Independent and well-equipped CCM Secretariats are critical

Participants noted that ‘CCMs are only as good as their Secretariat’. CCMs require Secretariats with adequate staff and the right skill set. Currently, CCM Secretariats usually have one or two members of staff. The Evolution project funded the hiring of oversight officers who provide technical support to the CCM and enhanced the use of dashboards – an Excel-based oversight tool used to monitor grants. The CCM Secretariat also needs adequate funding to support its administrative functions and constituency engagement. The participants suggested that CCMs seek additional support from the government or other development partners such as PEPFAR and GIZ to complement limited funding from the Global Fund.

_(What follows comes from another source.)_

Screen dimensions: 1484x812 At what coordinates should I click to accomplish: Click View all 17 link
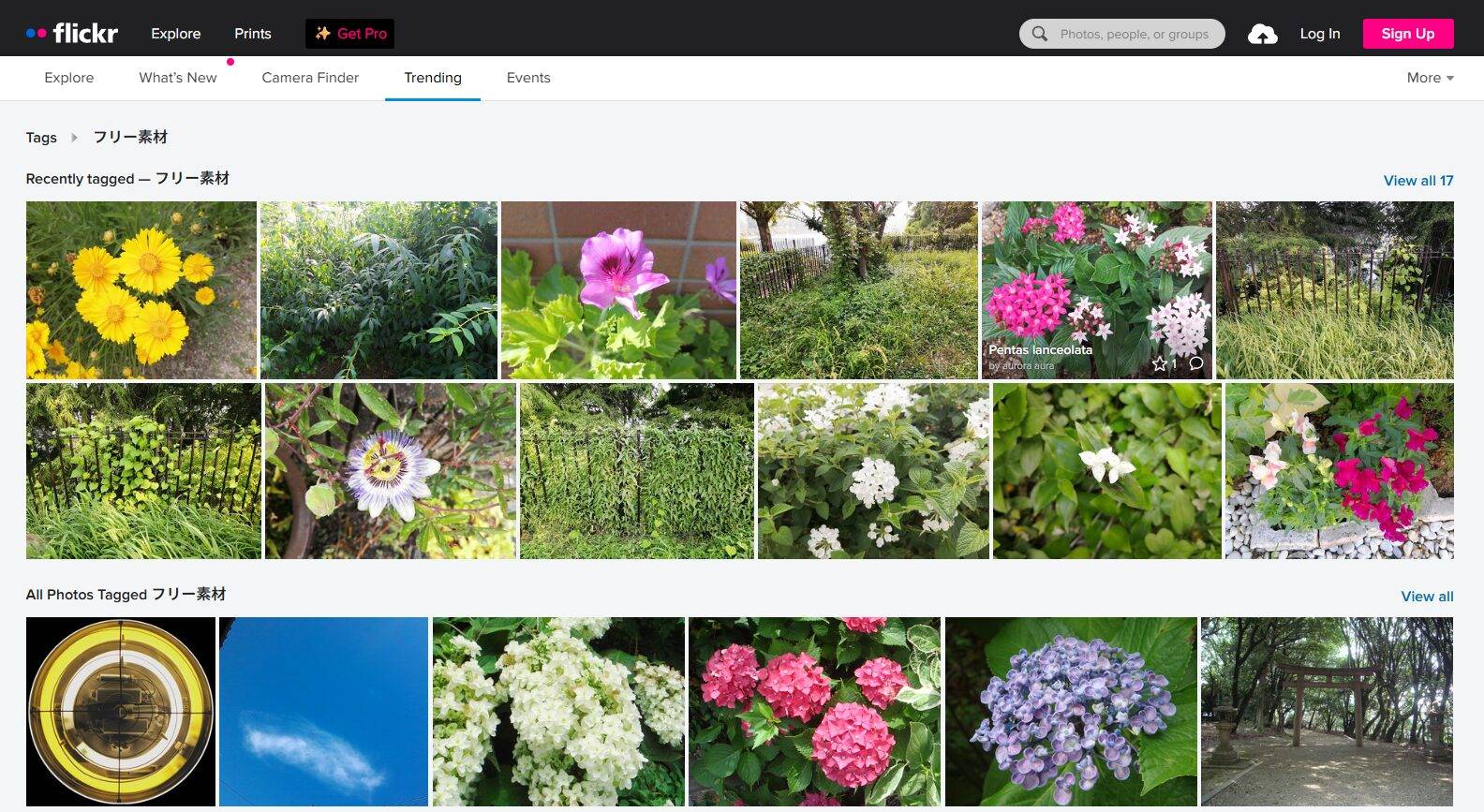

Leaner composition at the expense of broad representation

CCMs have broad representation including government, private sector, civil society, persons living with or affected by the three diseases, and technical partners. Other representatives include media and academia. In recent years, most CCMs have become leaner. The participants expressed concerns that key populations are likely to be the biggest losers in this regard, with reduced representation within the CCMs. CCMs therefore need to balance the trade-off between efficiency and adequate representation of key and vulnerable populations.

Need for civil society and communities to position themselves strategically

In most countries represented in the meeting, civil society and community representatives make up the majority of the CCM’s membership. In fact, in some countries such as Zambia and Ghana, the CCM chairs are from civil society. They, therefore, have the potential to influence and drive decisions within the CCM. However, the participants noted that CCMs are often not proactive, particularly in tracking co-financing commitments by the governments and identifying the need for reprogramming and acceleration plans, and monitoring the reprogramming process. The participants also noted that civil society and community groups often do not participate in all stages of the grant cycle including the country dialogue, funding development process, grant making and grant oversight, and therefore lose out on the opportunity to influence discussions and decisions at these stages.

The participants also emphasized the need for civil society and communities to invest in community-based monitoring systems to collect data on programming and service delivery at the community level, to feed back to the CCM, and to use this information to hold implementers accountable.